Woodard’s life and interests would intersect with Roosevelt’s in other ways later in life. His daughter Tracy was diagnosed with polio in 1949, which also famously afflicted Roosevelt. Woodard’s affinity for boating only grew after 1932, and he eventually went on to serve in the U.S. Navy, where Roosevelt had previously served as the assistant secretary prior to his years as governor.

The Woodards owned several sailboats and fishing boats through the years. In 1936, Randall and his older brothers, twins Martin and Merwin, finished tied for first among 2,000 other competitors worldwide for the Snipe Class International championship. Through the years he often competed in races and experienced more-than-modest levels of success.

After graduating from Port Jefferson High School in 1938, Woodard attended The Citadel military college in South Carolina.

“The war was on the horizon in Europe and a military college made sense at that time,” he wrote in 2004. He joked he and a high school friend went to Citadel because their grades were not good enough to attend the U.S. Naval or Coast Guard academies.

“I was not a hero,” Woodard said. “If we didn’t have a Marine Corps we’d still be over there. I was in enough tight spots to know.”

After graduating from The Citadel with a degree in civil engineering, he became a Seabee officer in the U.S. Naval Construction Battalions.
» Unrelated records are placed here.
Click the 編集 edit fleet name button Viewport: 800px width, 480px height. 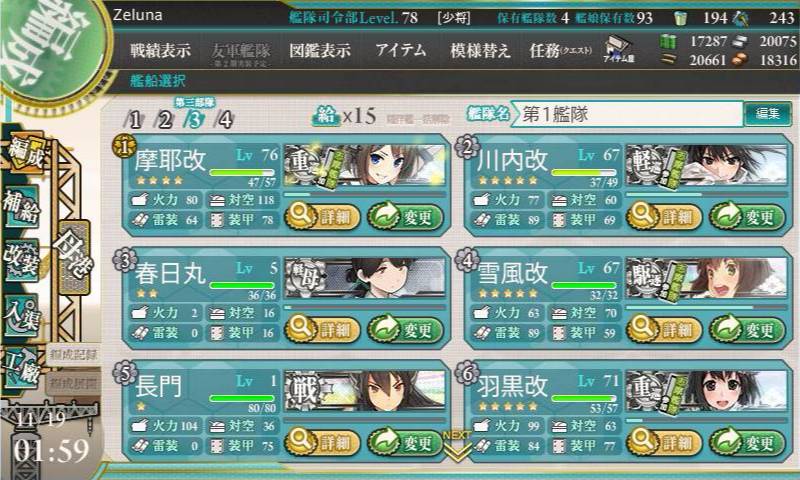pos(767,113)
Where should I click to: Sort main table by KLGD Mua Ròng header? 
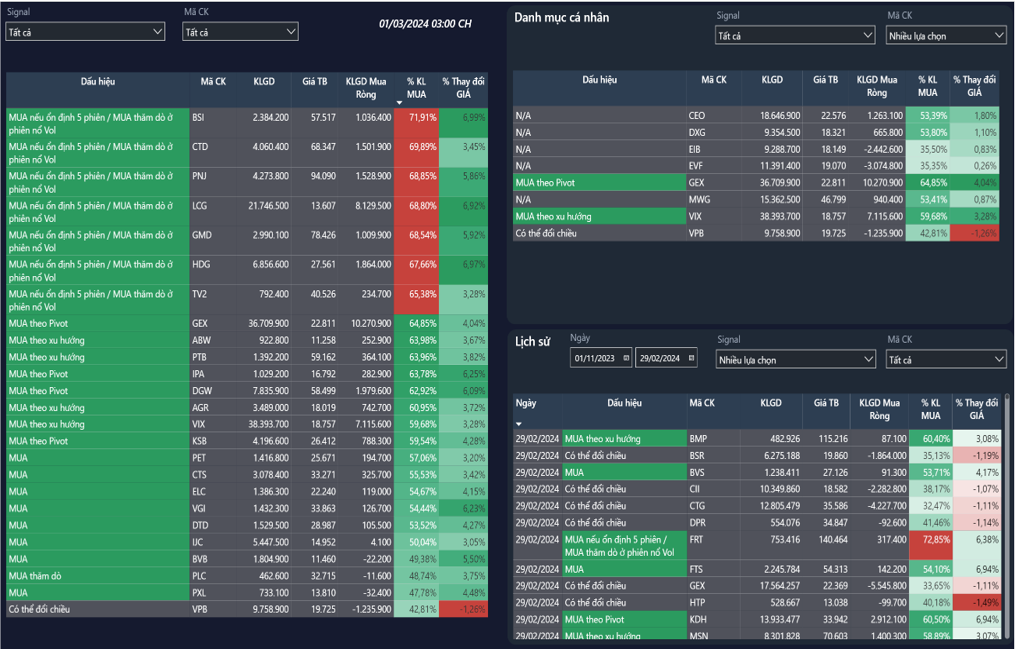(367, 87)
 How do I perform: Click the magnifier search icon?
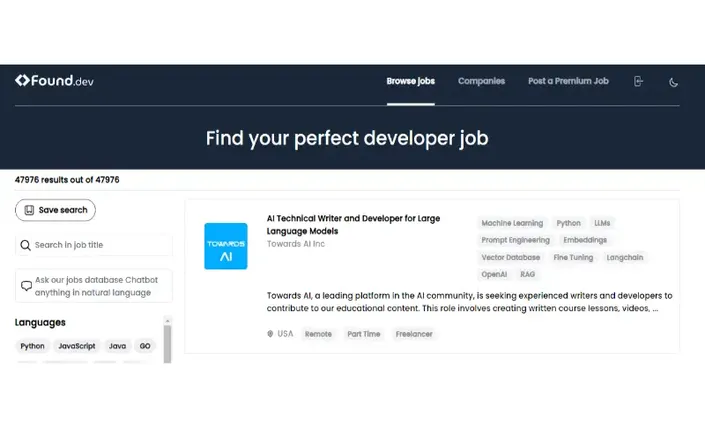[x=26, y=245]
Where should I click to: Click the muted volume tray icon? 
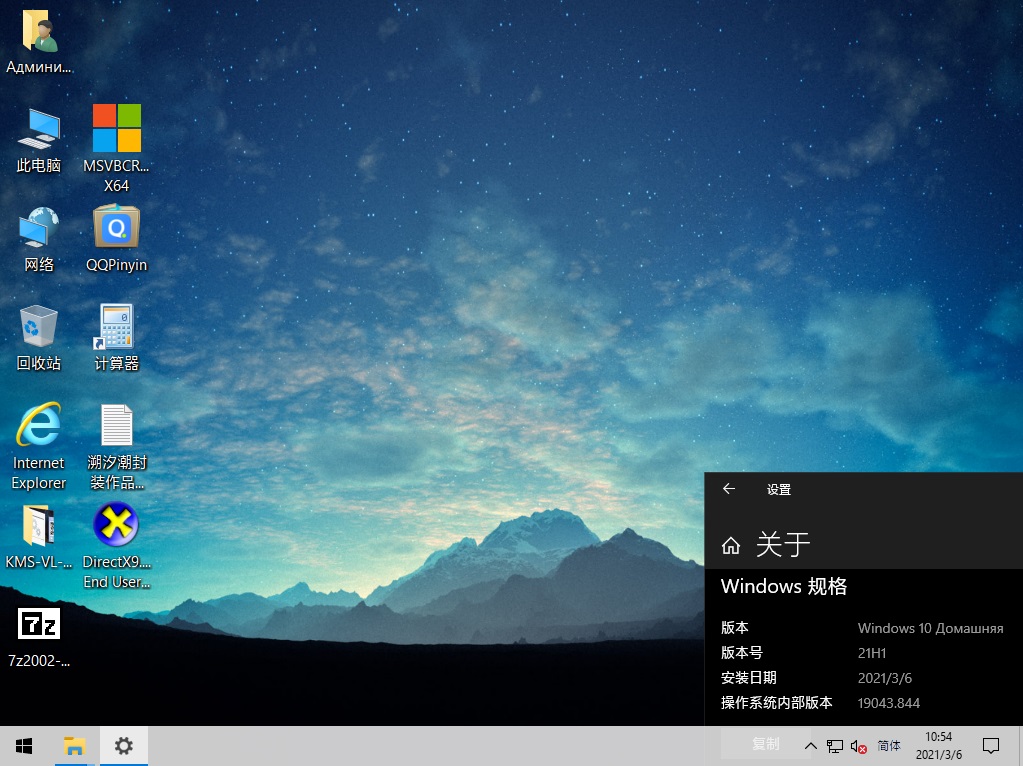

The Seabees, as they were called — a play on “CB” for Construction Battalion — were deployed to Pearl Harbor in the aftermath of the Japanese attack to reconstruct damaged bulkheads, dredge the ocean floor to allow ships passage and assemble barges and causeways in preparation for an amphibious attack, according to Woodard. During his training prior to deployment while stationed in Rhode Island, Woodard was aboard the world’s largest sea tow, which was an experimental floating airfield slated for assembly in Alaska. The airfield was not needed, and broken-up pieces were used during the Normandy Invasion on D-Day.

“The war was on the horizon in Europe and a military college made sense at that time.”

— Randall Woodard

He was part of a mission headed to a series of islands in the Pacific near Japan in May 1944, weeks before the beaches were stormed in Normandy. Nine days after D-Day, aboard a craft carrying four barges Woodard was responsible for overseeing, the U.S. Marine Corps invaded Saipan, a Japanese-held island. Woodard and the Seabees contributed to the mission by using the barges to unload ammunition, gasoline and other supplies.

One day a Japanese Zero aircraft flew low and attacked his flat steel barge with little options in the way of hiding places. He said he pulled out his handgun and fired two rounds at the aircraft, which eventually went down.

“I probably missed, but the plane crashed into the side of a freighter,” he wrote in 2004. He said his barges survived for five weeks until the island was secure. After the victory over Japan, he spent six months at Navy Department Bureau of Yards and Docks in Washington, D.C., where he met Barbara Brown, whom he later married. Woodard said he remained in the Navy reserves for about 15 years.

When he returned home, Woodard worked for years as a civil engineer. In the 1950s he was the resident engineer overseeing a series of contracts to construct the Northern State and Sunken Meadow parkways, and said he was responsible for the construction of all of the parkway overpasses in Nassau and Suffolk counties.

This post was updated Dec. 8 to correct the date of President Franklin Delano Roosevelt’s 1941 speech.